Патрик провел всю жизнь рядом с книгами и их простыми историями. Авторы снабжали своих героев ясными мотивами. Бурные события вырывали действующих лиц из нищеты. В конце каждой книги все завещания были исправлены и все любовные истории завершены. Даже отвергнутый любовник признавал, что конфликт исчерпан.

После отъезда Клары Патрик, словно одержимый, моет свою комнату на Куин-стрит. Мыло пенится в ведре, швабра соскребает недельную пыль. Потом он сидит в единственном сухом углу, куда заранее положил сигареты, и курит «Рокси», стряхивая пепел в стоящее рядом ведро. В комнате пахнет больницей. Мебель — стол, стул и клетка с игуаной — сложена на кровати в конце комнаты, выходящем на улицу.

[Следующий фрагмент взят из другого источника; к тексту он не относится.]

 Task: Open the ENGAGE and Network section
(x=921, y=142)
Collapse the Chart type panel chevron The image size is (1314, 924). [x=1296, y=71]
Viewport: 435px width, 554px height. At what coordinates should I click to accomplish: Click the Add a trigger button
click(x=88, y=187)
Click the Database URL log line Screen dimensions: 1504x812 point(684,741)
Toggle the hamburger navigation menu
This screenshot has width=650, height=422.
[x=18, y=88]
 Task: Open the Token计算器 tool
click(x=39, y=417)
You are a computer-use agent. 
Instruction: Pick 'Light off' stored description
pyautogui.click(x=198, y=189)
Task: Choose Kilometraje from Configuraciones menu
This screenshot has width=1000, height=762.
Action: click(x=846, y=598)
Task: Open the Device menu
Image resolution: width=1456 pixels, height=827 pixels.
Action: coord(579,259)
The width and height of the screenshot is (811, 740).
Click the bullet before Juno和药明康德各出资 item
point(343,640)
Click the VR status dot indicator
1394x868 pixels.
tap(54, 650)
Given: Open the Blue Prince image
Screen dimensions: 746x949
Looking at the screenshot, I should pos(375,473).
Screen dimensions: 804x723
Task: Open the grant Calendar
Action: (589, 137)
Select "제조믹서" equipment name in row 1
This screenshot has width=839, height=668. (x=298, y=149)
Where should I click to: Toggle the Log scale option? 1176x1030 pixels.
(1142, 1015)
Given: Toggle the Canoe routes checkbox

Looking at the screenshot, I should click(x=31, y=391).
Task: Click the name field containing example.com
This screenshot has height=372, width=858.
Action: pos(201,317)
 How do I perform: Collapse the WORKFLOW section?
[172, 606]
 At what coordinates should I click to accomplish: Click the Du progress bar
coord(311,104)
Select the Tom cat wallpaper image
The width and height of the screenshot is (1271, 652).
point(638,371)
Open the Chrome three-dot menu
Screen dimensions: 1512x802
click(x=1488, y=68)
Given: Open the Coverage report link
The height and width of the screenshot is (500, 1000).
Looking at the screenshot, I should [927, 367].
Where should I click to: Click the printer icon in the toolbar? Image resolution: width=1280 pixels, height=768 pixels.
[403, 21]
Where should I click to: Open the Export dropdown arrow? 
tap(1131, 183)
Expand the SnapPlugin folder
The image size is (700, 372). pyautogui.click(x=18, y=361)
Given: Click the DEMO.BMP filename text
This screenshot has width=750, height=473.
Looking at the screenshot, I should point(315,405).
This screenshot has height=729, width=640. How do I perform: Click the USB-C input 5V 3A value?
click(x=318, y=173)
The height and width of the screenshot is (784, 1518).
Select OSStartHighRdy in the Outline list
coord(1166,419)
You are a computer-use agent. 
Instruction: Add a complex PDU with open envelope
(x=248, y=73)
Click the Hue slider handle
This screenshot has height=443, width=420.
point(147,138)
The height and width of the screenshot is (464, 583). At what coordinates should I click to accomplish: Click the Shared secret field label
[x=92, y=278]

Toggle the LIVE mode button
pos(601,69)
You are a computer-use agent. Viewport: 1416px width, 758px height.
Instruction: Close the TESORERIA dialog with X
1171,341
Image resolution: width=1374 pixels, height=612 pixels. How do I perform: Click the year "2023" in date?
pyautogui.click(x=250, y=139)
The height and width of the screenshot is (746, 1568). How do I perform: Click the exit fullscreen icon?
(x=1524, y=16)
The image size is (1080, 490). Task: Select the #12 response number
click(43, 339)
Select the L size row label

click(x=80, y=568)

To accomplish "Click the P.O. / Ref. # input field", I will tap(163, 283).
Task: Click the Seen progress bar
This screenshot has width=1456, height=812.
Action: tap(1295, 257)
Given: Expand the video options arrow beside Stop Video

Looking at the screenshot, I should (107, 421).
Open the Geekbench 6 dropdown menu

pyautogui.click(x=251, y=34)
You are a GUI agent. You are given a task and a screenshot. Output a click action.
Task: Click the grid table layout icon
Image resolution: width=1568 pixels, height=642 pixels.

Иногда он оставляет в этом углу книгу. Он уже вдохнул запах ее страниц, ощутил рукой неровность шрифта. Теперь он может проглотить ее, как буханку хлеба. Он стряхивает с руки пепел сигареты и открывает «Диких гусей». «Об этом прямо никто не говорил, но вся семья ждала Калеба Гейра. Ждал даже Линд Арчер, новый школьный учитель, который этим утром проделал весь путь от Желтой Почты с почтальоном-индейцем и, следовательно, проголодался. — Клара вытирает лоб носовым платком. — Казалось, кресло-качалка скрипело: „Калеб! Калеб! Калеб!“ — Это слегка развлекало учителя». — Клара прислушивается к коже, покрывающей сердце Патрика.

Он кормит игуану, держа вику в дюйме от безучастного рта. На застывшей мордочке движется только скользящее вниз веко. Животное с другой планеты. Он касается ее челюсти цветком. В окно он видит, как в синем торонтском небе появляются люди, медленно передвигаясь в воздухе, подпирая его. Вокруг него витают фрагменты Клары.

Поцелуй на вокзале Юнион, ее рот полуоткрыт.

— Мне неловко тебя просить, но я не могу возить ее с собой по всей стране. Возьми ее себе.

— Что это? Утешительный приз?

— Не говори так, Патрик.

— Отпусти ее на волю, черт возьми.

— Она слепая!

После минутной запинки:

— Давай ей клевер и вику, побольше воды. Прежде чем кормить, поскреби по клетке. Чтобы дать ей знать.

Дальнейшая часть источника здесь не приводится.